The case is Brandon v. Kinter, issued on September 10. Inmates do have constitutional rights, though they are watered down in the interests of maintaining prison security and efficiency. Plaintiff claims the jail made him eat port on dozens of occasions. The jail says the pork means happened only about ten times, not frequently enough to substantially burden plaintiff's sincere religious practices. The district court said there were only ten offending meals, not enough to violate the First Amendment's Free Exercise Clause.

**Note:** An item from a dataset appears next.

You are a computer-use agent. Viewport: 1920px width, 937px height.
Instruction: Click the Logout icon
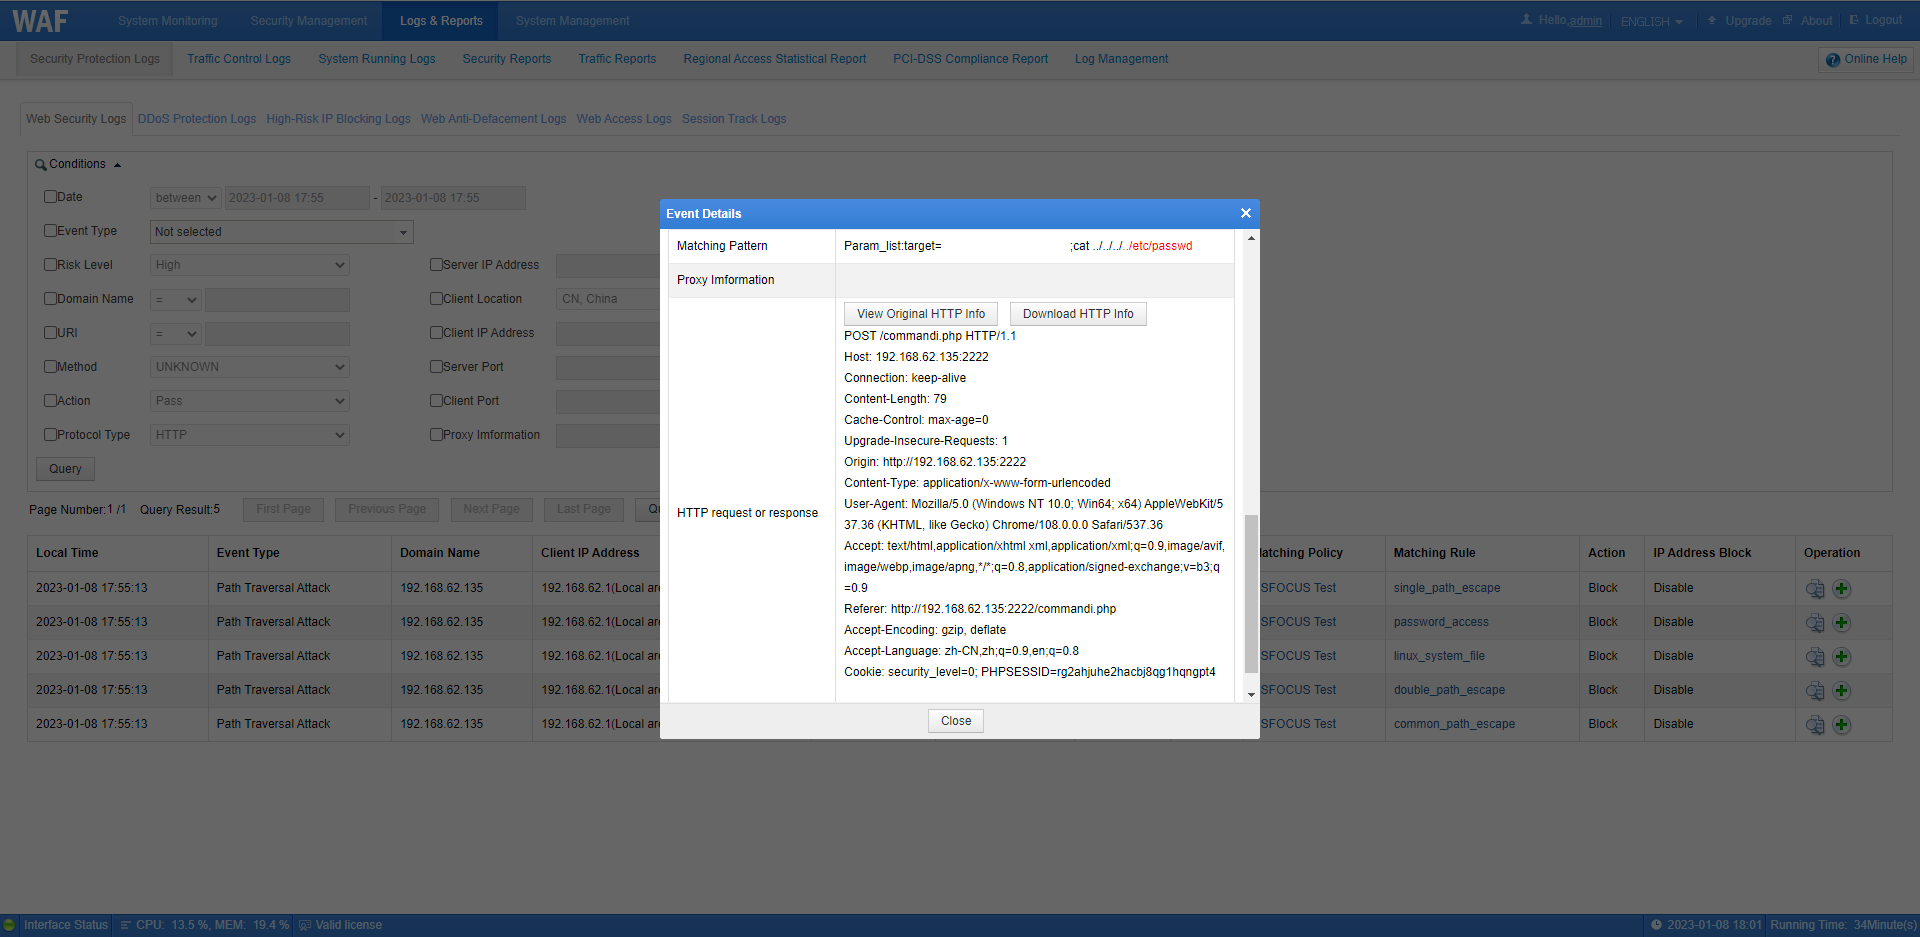(x=1854, y=20)
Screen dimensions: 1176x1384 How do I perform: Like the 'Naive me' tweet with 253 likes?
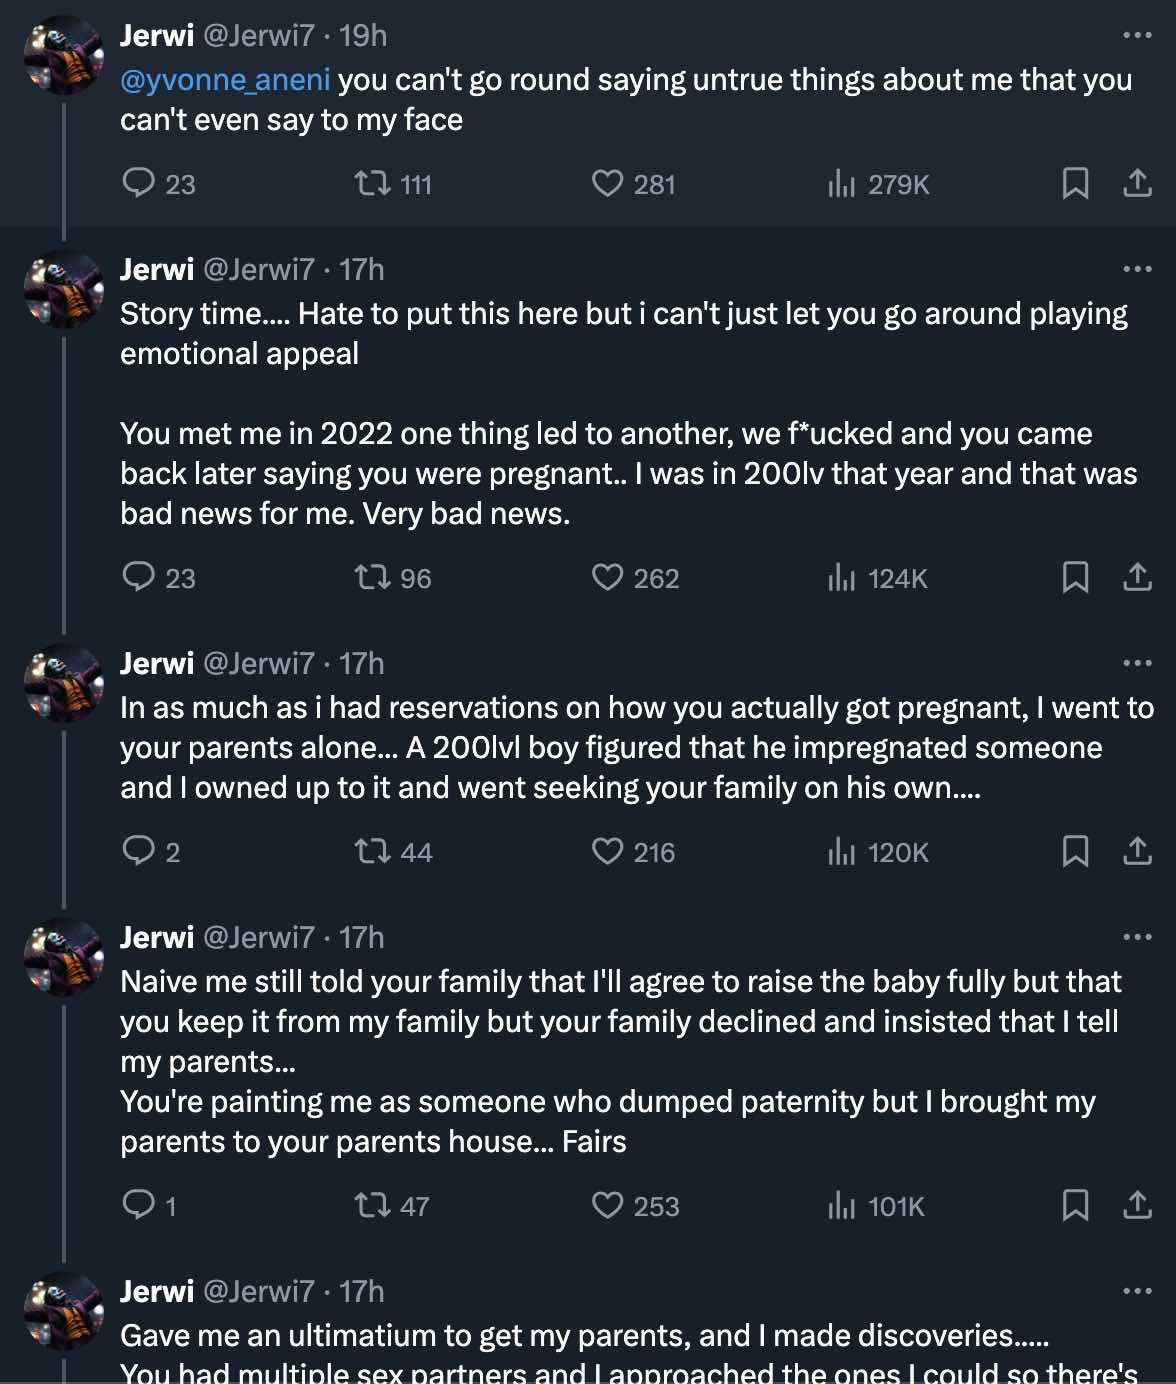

The Court of Appeals (Calabresi, Walker and Chin) says the jury may find plaintiff was given a pork diet on 63 occasions over the course of about seven months. If true, then plaintiff can win the case. The Court of Appeals held in 1975 that the provision of food cannot unconstitutionally burden inmate rights. More than 60 meals is enough for plaintiff to win. But the Court of Appeals takes things further, holding that even if plaintiff was given pork on ten occasions, he can still win the case. The Court reviews a line of cases holding that even a "relatively small number of violative incidents did not prevent us from finding that a prisoner's religious beliefs were substantially burdened." In reaching this holding, the Court cites cases dating to the 1970s, finding that even a single violation can burden religious freedoms on jail. While the government says ten incidents are not enough, that makes the Second Circuit uncomfortable. The Court says:
For Muslims who follow Islamic dietary laws, consuming pork is a sin at any time, regardless of whether the consumption occurs during a holiday or not. The Quran expressly commands against it. See, e.g., Quran 2:173. Accordingly, when Muslim inmates are served meals containing pork, they are faced with the choice of disobeying the commands of their faith or not eating. We have correctly recognized that it is not generally the role of courts to distinguish between important and unimportant religious beliefs. And we should be reluctant to draw lines that would distinguish and require us to give more importance to some religious commands (such as fasting during Ramadan) over others (such as abstaining from the consumption of pork). The defendants give us no good reason to make such distinctions here. Indeed, it would be absurd to require that courts, in order to determine what constitutes a substantial burden, be made to decide the number of violations of a particular religious tenet that make a sin grievous. Yet that is what the defendants’ arguments would force us to do.The Court also engages in discussion about personal involvement of the defendants. In Section 1983 cases, you have to name the wrongdoers as defendants. In Colon v. Coughlin, 58 F.3d 865 (2d Cir. 1995), the Court of Appeals set forth a series of standards to resolve when individuals may be sued, including supervisors. There has been some debate in the federal courts over whether portions of the Colon test survive the Supreme Court's ruling in Ashcroft v. Iqbal (2009), but this ruling does not address that issue, maybe because no one briefed it.
The Court also says the jury may find that defendants were deliberately indifferent to plaintiff's rights. We all know that is the standard for these cases. But the Court of Appeals says there may be argument that Section 1983 cases can be won upon a showing of negligence, as the statute contains no state-of-mind requirement, and the Supreme Court said in Daniels v. Williams, 474 U.S. 327 (1986), that "depending on the right, merely negligent conduct may not be enough to state a claim" and declined to "rule out the possibility that there are other constitutional provisions that would be violated by mere lack of care." The Second Circuit has never squarely addressed this issue, as no one seems to brief that issue, and it was not briefed in this case. But that issue remains an open question for future litigants. Hey jailhouse lawyers, are you aware of this?